Justiça de MG condena BR4BET a pagar R$ 335 mil e anula acordo de R$ 15 mil
A 2ª Vara Cível de Itajubá derrubou transação extrajudicial considerada desproporcional e determinou que a casa de apostas quite o valor integral devido à apostadora.
Imagem ilustrativa gerada por IA
A 2ª Vara Cível da Comarca de Itajubá, no Tribunal de Justiça de Minas Gerais (TJMG), condenou a Sábia Móveis Ltda. – EPP, empresa operadora da BR4BET, a pagar R$ 335.021,84 à apostadora Lidia Cristina Moreira Cascardo, abatendo o montante que ela já havia recebido anteriormente. A sentença, assinada pela juíza Letícia Drumond, também anulou o acordo extrajudicial celebrado entre as partes, que estipulava o pagamento de apenas R$ 15 mil para encerrar o litígio — valor que a magistrada considerou flagrantemente desproporcional ao total em disputa.
Na fundamentação da decisão, a juíza classificou a relação entre a plataforma e a usuária como uma relação de consumo, aplicando o artigo 27 da Lei nº 14.790/2023 — a chamada Lei das Bets, que regulamenta a exploração de apostas de quota fixa no Brasil e garante aos apostadores os direitos previstos no Código de Defesa do Consumidor (CDC). Drumond destacou que os R$ 15 mil acordados correspondiam a apenas 4,48% do valor considerado devido, o que configuraria "onerosidade excessiva" ao consumidor e justificaria a nulidade da transação. O valor da condenação deverá ser atualizado com correção monetária e juros de mora pela taxa Selic, com base na Lei nº 14.905/2024 e no Tema Repetitivo 1.368 do Superior Tribunal de Justiça (STJ).
A empresa tentou se eximir da obrigação alegando que o prêmio havia sido gerado por uma falha sistêmica na plataforma. A argumentação, no entanto, foi afastada pela magistrada, que entendeu ser ônus da própria ré demonstrar essa hipótese por meio de prova técnica e imparcial — o que não ocorreu no processo. Como reforço, a sentença citou precedente do próprio TJMG no sentido de que a retenção de prêmio sem evidência concreta de fraude configura falha na prestação do serviço. O pedido da Sábia Móveis para que o acordo extrajudicial fosse validado judicialmente também foi rejeitado. A empresa ainda deverá arcar com as custas processuais e honorários advocatícios fixados em 10% sobre o valor da ação principal e do pedido de validação da transação.

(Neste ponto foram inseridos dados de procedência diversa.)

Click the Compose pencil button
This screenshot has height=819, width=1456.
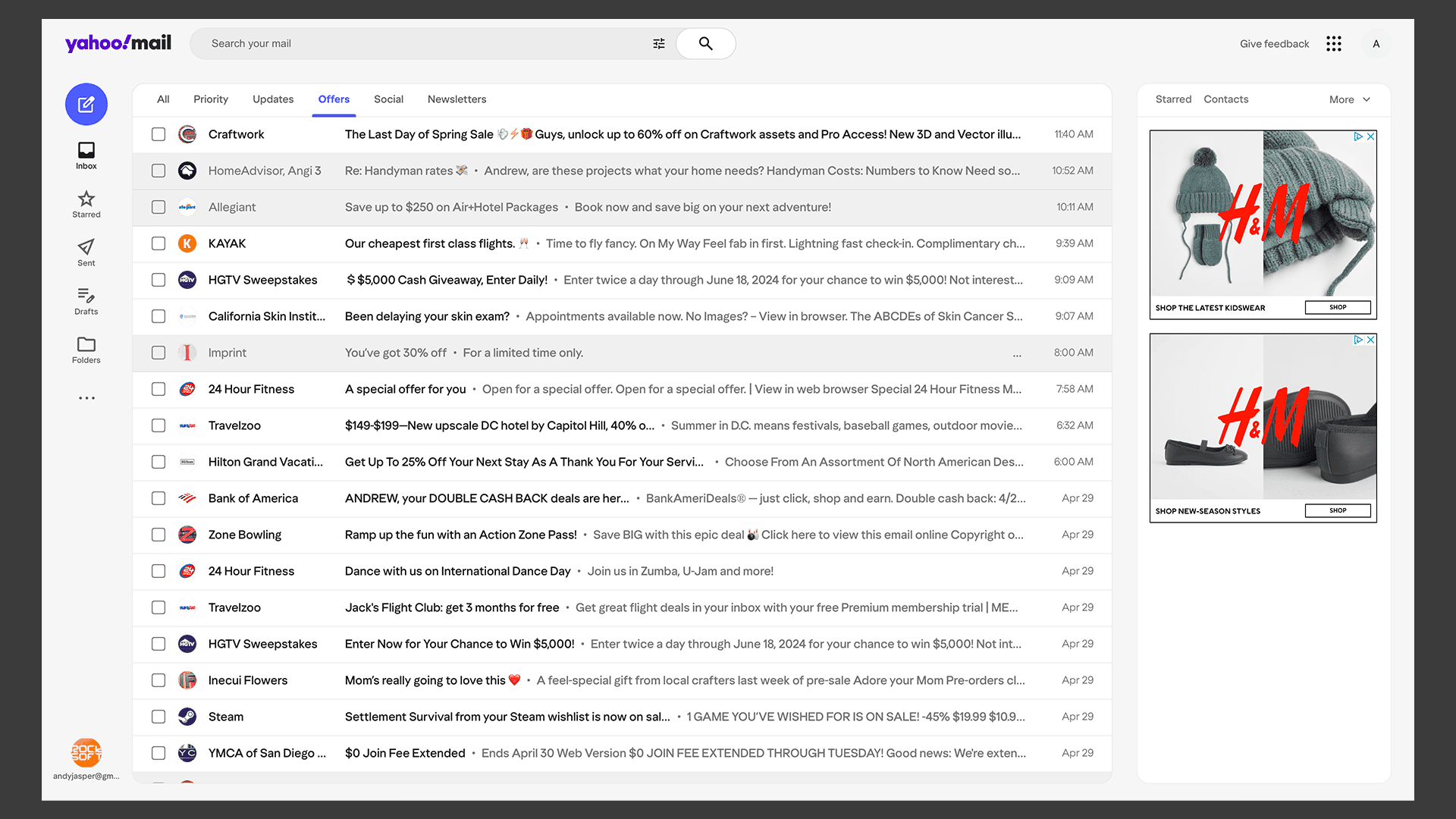(86, 105)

O caso ganhou relevância no setor por aplicar, de forma expressa, os dispositivos da Lei nº 14.790/2023 em uma disputa entre operadora e apostadora. A legislação, regulamentada pelo Ministério da Fazenda por meio da Secretaria de Prêmios e Apostas (SPA), entrou em vigor com o mercado regulado sendo formalmente inaugurado em janeiro de 2025, impondo às casas de apostas licenciadas uma série de obrigações em relação aos consumidores. A decisão, identificada pelo número 5007628-42.2025.8.13.0324, sinaliza que o Judiciário tende a examinar com rigor acordos firmados em condições consideradas desiguais entre plataformas e usuários, especialmente quando envolverem renúncia a valores expressivos sem comprovação adequada por parte do operador.